Where the past ends and the future begins

27 03 2009

And if all others accepted the lie which the Party imposed — if all records told the same tale — then the lie passed into history and became truth. ‘Who controls the past’ ran the Party slogan, ‘controls the future: who controls the present controls the past.’”
– George Orwell, 1984, Book 1, Chapter 3

I’m in the process of reading “1984” for the first time. Perhaps because of this, my conspiratorial radar has been on high alert, and the idea of anyone being able to in essence “re-write history” is completely horrifying to me.

The truth is the truth and everyone should have an equal opportunity of accessing and expressing it.

That being said, I am now going to step down from my soap box and look at the issue of privacy and public record from the underdog’s point of view.

The balancing act between public record and privacy is an issue that journalists have had to deal with before, and the presence of the Internet has once again brought it to the forefront.

Things have come a long way since the days when old newspaper clippings were buried in the newspaper office, said Craig Whitney, standards editor for The New York Times in the article “Rewriting History.” In this case, one of the greatest strengths — availability — can also be the greatest weakness. “We’ve always had a sense that the archive is historical,” Whitney said. “What’s changed is now anybody can consult it from home.”

For those who have nothing to hide, there is no problem. But still, public record has a funny way of including a lot of personal detail. According to The Privacy Rights Clearinghouse, this can include anything from child custody, to bankruptcy, to medical conditions, as well as a raft of other issues. Even if you are wrongly arrested and the charges are later dropped, your arrest is something that will go into public record and will be there to stay.

With the Web, a person’s biggest mistake is never more than a few key-strokes away. Even after you’ve done your time and paid your fines — or sorted things out with the pesky neighbor who still has your leaf blower — you still must answer for your mistakes. When does it stop? Well, the short answer is that it doesn’t.

Should the content be changed? No. Fact is fact and the past is just that — the past. Saying that it didn’t happen doesn’t change anything. Yes, some of it may be unpleasant to deal with, but I think that ultimately it is how you move on from the speed bumps in your life that truly matters. There are always two sides to every story. I’m not saying this to give people a free pass for their stupidity, but sometimes there is more to a story than meets the eye — and hopefully that is something that the rest of the public (and especially future employers) will remember. Don’t discount someone just because their Google search results have a few “smudges” on them.

“If the Party could thrust its hand into the past and say this or that even, it never happened—that, surely, was more terrifying than mere torture and death.”

------------------------------------------------------------------------

» **Tasks for this exercise**:
(A) In the post on privacy and public record, what position does Craig Whitney hold?
(B) Reproduce the post on privacy and public record word for word, everything from "And if all others" down to "point of view.".

------------------------------------------------------------------------

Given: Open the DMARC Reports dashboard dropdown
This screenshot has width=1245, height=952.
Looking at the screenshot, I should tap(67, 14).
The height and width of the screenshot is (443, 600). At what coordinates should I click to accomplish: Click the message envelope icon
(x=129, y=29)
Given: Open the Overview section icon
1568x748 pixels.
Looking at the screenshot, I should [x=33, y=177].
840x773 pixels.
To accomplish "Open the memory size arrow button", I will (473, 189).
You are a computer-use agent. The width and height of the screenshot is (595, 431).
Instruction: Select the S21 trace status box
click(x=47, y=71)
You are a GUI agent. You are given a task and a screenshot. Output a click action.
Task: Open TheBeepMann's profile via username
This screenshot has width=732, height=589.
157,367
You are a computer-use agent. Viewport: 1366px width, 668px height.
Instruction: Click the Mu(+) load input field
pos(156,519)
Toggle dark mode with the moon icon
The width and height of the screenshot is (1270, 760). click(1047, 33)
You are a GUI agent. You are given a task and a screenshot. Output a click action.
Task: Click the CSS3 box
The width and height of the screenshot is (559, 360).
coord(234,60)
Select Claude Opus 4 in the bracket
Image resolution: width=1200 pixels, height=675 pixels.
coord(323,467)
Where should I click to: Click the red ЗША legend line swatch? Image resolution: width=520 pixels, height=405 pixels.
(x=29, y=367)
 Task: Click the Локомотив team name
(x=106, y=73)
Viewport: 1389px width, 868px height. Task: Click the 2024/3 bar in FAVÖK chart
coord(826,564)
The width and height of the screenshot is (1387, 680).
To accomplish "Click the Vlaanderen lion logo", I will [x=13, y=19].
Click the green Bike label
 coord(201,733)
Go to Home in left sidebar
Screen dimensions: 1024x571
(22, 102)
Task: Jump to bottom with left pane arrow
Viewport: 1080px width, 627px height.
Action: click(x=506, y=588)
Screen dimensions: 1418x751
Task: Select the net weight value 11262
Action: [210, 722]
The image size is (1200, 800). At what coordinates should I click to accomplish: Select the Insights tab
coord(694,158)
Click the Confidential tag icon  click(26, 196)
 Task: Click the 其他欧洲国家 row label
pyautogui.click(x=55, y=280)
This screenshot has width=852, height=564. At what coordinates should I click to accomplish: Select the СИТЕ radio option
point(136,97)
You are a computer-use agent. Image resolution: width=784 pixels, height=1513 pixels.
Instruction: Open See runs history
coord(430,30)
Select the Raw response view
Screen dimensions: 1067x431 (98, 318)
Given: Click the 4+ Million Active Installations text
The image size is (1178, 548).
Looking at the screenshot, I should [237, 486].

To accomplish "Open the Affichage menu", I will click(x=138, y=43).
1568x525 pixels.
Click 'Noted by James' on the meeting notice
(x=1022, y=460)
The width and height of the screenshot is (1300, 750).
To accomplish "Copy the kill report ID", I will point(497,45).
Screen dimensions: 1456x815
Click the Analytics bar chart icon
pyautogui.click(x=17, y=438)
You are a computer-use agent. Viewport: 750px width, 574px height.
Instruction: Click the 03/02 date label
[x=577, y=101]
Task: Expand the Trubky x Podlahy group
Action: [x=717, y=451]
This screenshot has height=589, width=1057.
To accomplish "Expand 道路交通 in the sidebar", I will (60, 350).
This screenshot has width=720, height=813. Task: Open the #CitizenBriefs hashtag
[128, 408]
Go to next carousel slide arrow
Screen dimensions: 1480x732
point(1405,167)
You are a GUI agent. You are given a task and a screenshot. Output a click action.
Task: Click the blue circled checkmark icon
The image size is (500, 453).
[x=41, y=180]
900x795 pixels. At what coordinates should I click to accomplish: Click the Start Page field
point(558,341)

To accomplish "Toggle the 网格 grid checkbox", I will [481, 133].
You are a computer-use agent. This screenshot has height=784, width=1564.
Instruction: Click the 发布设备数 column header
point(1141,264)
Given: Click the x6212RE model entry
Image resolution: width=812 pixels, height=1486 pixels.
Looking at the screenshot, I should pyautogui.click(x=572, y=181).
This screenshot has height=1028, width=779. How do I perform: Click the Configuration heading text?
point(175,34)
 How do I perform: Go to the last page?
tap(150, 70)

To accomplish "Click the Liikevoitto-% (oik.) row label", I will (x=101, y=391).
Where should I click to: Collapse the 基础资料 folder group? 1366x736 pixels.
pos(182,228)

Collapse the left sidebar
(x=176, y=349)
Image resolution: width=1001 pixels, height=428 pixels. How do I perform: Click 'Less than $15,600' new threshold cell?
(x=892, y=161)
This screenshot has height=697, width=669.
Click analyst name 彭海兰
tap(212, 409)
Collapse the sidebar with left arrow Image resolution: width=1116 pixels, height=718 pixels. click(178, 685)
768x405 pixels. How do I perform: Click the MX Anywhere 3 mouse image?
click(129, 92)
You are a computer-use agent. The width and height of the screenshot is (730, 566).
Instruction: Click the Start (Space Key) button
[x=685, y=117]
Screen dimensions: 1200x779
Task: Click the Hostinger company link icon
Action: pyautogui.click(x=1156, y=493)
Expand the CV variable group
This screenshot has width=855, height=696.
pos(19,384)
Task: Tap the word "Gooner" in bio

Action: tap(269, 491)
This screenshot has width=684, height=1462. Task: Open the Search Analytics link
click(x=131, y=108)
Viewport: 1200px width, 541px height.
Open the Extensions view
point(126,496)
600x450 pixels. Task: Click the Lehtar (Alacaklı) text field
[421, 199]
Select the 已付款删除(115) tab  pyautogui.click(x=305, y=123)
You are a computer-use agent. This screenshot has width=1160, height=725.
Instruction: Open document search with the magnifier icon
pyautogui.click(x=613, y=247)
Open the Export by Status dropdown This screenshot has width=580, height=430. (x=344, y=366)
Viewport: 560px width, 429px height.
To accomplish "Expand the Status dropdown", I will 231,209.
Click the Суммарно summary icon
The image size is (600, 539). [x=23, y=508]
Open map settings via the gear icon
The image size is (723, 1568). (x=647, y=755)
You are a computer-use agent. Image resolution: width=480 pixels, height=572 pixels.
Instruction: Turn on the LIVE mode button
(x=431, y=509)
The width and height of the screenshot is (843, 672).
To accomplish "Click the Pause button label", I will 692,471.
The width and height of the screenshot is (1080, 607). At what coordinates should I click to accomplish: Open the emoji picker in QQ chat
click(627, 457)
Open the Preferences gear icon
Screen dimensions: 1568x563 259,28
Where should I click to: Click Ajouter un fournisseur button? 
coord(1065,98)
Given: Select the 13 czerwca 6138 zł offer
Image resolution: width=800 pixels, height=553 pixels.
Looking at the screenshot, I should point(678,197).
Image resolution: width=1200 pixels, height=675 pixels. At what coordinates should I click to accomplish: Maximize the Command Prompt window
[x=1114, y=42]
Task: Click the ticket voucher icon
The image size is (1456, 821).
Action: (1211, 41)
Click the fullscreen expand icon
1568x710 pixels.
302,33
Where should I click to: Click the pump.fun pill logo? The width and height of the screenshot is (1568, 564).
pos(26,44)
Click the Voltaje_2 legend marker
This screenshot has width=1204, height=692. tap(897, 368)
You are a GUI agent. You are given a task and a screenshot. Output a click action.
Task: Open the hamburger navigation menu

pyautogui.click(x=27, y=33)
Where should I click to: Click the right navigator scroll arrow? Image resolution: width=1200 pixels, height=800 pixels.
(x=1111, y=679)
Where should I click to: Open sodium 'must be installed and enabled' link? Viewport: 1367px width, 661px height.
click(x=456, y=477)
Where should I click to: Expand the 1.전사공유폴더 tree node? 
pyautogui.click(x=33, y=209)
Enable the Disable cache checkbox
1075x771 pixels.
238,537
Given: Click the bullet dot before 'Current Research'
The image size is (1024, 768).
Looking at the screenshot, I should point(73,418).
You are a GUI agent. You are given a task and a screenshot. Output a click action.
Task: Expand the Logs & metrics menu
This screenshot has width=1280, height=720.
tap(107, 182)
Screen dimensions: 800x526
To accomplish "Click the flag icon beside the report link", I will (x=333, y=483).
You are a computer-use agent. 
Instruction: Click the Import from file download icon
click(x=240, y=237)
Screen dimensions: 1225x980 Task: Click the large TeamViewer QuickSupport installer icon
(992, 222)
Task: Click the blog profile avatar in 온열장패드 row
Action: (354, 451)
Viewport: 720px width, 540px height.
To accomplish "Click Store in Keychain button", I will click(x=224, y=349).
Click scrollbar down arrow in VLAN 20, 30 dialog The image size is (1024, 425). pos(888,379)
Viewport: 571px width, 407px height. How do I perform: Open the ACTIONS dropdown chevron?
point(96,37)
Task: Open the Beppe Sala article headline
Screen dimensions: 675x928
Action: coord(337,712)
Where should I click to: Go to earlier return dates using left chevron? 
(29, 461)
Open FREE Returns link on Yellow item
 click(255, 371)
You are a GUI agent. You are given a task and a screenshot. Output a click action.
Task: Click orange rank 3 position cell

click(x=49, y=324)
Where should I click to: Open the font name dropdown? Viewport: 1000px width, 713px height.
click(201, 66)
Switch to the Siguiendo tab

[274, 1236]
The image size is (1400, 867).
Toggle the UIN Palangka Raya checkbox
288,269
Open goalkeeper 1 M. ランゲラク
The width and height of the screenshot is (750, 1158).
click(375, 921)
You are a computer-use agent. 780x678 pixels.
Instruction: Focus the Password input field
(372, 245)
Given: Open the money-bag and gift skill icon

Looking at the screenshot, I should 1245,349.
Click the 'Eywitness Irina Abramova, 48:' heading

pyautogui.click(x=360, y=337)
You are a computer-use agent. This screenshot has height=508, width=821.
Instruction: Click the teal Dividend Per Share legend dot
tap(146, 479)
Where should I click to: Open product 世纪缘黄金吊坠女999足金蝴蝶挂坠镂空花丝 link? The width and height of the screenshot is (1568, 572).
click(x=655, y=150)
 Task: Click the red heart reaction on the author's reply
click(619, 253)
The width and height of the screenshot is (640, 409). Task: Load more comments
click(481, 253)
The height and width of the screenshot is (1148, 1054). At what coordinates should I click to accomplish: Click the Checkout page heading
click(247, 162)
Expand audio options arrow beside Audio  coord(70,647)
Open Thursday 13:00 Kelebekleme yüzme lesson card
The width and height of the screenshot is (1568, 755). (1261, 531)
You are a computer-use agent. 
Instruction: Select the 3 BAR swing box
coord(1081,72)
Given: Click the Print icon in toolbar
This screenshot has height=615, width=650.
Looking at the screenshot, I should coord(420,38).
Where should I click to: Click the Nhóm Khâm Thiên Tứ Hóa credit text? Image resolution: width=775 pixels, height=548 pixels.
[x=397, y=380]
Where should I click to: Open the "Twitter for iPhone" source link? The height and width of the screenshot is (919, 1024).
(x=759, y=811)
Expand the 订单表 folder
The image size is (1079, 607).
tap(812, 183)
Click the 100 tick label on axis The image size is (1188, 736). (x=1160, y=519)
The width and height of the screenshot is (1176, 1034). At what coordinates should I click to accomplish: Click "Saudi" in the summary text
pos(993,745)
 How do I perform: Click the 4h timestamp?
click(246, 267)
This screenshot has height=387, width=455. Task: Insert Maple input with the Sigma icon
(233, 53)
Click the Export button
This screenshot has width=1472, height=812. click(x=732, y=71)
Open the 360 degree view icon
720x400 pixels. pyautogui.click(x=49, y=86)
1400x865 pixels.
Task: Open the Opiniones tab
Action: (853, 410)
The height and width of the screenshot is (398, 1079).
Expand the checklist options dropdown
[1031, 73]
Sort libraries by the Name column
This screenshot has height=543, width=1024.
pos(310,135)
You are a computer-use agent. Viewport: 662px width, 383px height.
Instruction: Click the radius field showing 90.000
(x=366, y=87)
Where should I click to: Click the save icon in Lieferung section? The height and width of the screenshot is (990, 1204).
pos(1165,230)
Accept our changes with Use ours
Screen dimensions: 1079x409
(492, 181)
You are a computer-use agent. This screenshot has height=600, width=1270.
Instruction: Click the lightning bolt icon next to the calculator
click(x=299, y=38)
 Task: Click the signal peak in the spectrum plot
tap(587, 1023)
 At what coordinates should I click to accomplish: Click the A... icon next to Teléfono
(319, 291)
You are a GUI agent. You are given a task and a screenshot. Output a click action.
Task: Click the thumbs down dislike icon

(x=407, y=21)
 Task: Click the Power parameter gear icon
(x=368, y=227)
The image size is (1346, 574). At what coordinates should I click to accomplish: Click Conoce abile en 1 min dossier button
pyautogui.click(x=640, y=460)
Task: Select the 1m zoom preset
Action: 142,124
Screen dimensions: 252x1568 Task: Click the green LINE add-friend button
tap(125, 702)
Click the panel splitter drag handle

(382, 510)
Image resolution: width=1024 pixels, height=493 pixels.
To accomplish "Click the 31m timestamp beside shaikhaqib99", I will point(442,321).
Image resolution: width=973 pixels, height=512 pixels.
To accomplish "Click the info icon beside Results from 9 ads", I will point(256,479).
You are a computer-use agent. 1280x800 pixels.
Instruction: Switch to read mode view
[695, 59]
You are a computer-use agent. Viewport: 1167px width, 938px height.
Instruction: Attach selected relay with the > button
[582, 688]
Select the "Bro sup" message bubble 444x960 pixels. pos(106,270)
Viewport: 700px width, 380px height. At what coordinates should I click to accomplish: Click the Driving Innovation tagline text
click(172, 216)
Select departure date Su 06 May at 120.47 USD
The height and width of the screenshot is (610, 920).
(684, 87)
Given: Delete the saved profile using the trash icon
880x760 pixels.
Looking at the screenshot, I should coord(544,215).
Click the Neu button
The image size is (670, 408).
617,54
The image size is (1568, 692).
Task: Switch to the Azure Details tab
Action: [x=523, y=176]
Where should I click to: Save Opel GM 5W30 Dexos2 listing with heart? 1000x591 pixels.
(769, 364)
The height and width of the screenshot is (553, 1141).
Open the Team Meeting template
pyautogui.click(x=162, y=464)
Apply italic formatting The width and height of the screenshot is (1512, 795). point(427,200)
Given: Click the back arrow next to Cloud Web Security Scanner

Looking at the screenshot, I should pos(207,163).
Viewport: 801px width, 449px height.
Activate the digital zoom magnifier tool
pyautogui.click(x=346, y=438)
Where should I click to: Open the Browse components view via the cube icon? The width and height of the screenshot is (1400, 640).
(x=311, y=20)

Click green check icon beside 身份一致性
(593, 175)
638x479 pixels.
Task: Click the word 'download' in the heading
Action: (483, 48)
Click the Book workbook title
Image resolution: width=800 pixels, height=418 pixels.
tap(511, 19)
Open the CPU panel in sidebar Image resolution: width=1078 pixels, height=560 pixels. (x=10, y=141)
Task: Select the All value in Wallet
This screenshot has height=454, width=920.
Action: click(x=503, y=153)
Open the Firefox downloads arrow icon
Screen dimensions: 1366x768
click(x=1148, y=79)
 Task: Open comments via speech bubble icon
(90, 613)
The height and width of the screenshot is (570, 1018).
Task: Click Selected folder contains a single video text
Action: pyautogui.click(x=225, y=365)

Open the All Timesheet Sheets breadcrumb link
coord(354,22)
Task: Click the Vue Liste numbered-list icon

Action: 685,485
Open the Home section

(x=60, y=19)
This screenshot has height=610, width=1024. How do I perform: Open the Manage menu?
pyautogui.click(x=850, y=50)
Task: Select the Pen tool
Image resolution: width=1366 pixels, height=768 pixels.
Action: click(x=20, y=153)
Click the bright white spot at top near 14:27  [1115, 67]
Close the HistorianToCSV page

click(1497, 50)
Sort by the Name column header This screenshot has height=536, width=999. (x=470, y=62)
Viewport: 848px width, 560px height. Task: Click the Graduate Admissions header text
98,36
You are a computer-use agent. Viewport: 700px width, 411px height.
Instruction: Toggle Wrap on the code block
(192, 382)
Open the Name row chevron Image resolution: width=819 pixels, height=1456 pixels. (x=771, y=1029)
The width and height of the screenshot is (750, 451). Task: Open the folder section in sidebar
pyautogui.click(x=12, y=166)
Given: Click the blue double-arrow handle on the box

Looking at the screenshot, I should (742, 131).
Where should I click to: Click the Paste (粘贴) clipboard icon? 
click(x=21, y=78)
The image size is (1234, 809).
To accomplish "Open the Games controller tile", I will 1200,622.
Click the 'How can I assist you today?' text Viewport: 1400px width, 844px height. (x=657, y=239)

------------------------------------------------------------------------

» **Answers to the problems**:
(A) He is the standards editor for The New York Times.

(B)
And if all others accepted the lie which the Party imposed — if all records told the same tale — then the lie passed into history and became truth. ‘Who controls the past’ ran the Party slogan, ‘controls the future: who controls the present controls the past.’”
– George Orwell, 1984, Book 1, Chapter 3

I’m in the process of reading “1984” for the first time. Perhaps because of this, my conspiratorial radar has been on high alert, and the idea of anyone being able to in essence “re-write history” is completely horrifying to me.

The truth is the truth and everyone should have an equal opportunity of accessing and expressing it.

That being said, I am now going to step down from my soap box and look at the issue of privacy and public record from the underdog’s point of view.